Last May, the Canadian Radio-television and Telecommunications Commission (CRTC) gave Bell Canada, Canada’s largest telephone and telecommunications company, the green light to proceed with the “economic Internet traffic management practice (ITMP),” i.e. consumption-based billing, and there’s a growing consensus that the plan has nothing to do with recovering costs from excessive usage, and rather everything to do with disincentivizing Internet usage.
“It’s an economic disincentive for internet use,” said Matt Stein, VP of network services for Primus. “It’s not meant to recover costs. In fact these charges that Bell has levied are many, many, many times what it costs to actually deliver it.”
A few months ago the CRTC approved Bell Canada’s request to expand consumption-based billing to their Gateway Access Services (GAS) customers, and set a timetable of 90 days for what it called a “reasonable implementation period” of the new policy. The expansion meant that smaller ISPS could no longer offer unlimited Internet usage packages, and will have to implement monthly data caps of their own.

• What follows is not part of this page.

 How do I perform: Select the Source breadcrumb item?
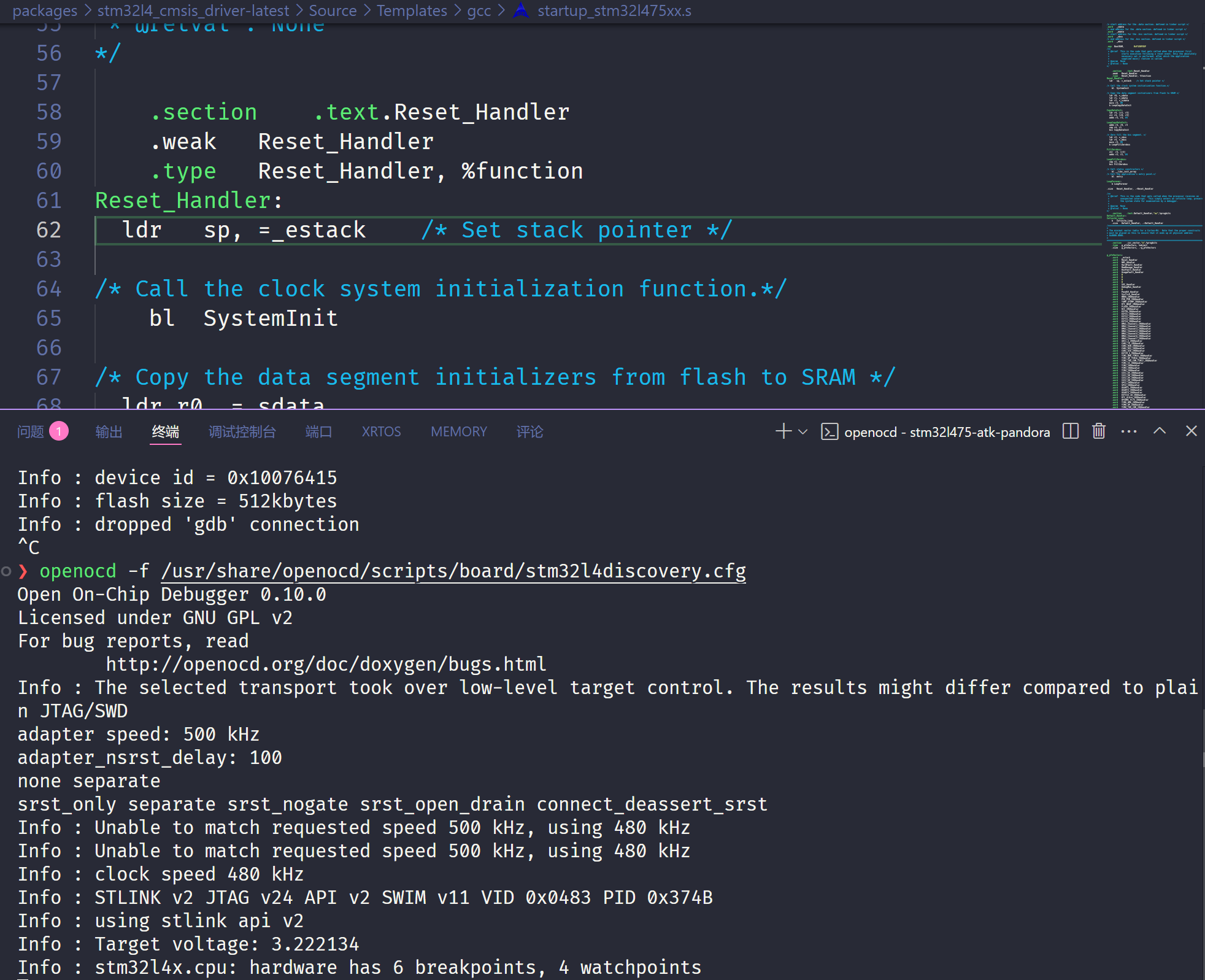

The caps and higher fees have already begun, but it’s interesting to observe the fact that they still bear little correlation to the costs actually incurred by ISPs.
“The rates are absolutely atrocious,” noted Rocky Gaudrault, president of Ont.-based ISP Teksavvy, last May. “The rates are absolutely atrocious. How the hell are we doing above one dollar for extra usage? It’s in the thousands of multiples beyond what the costs are.”
While it’s true that more people are using more bandwidth than they did in the past thanks to streaming services like Netflix or Hulu, the increased consumption, doesn’t mean, as Tony Werner, the chief technical officer of US ISP Comcast told a group of investors last April, that “they drive more cost.”
“All of our economics are based on engineering for the peak hour,” he said.
The cost of the equipment necessary to expand network capacity is decreasing all the time as technology improves. Werner even told investors at that same meeting that it only costs an average of $6.85 per home to DOUBLE the bandwidth capacity of an entire neighborhood, and that the equipment necessary to provide 50Mbps costs less than what it paid for the 6Mbps equipment.
Think about the next time you hear some ISPs like Videotron who was trying to charge a customer $1,800 in overage fees for exceeding her 30GB monthly data cap. It turns out her router was hacked and they were “kind enough” to lop off $313, but you get the picture.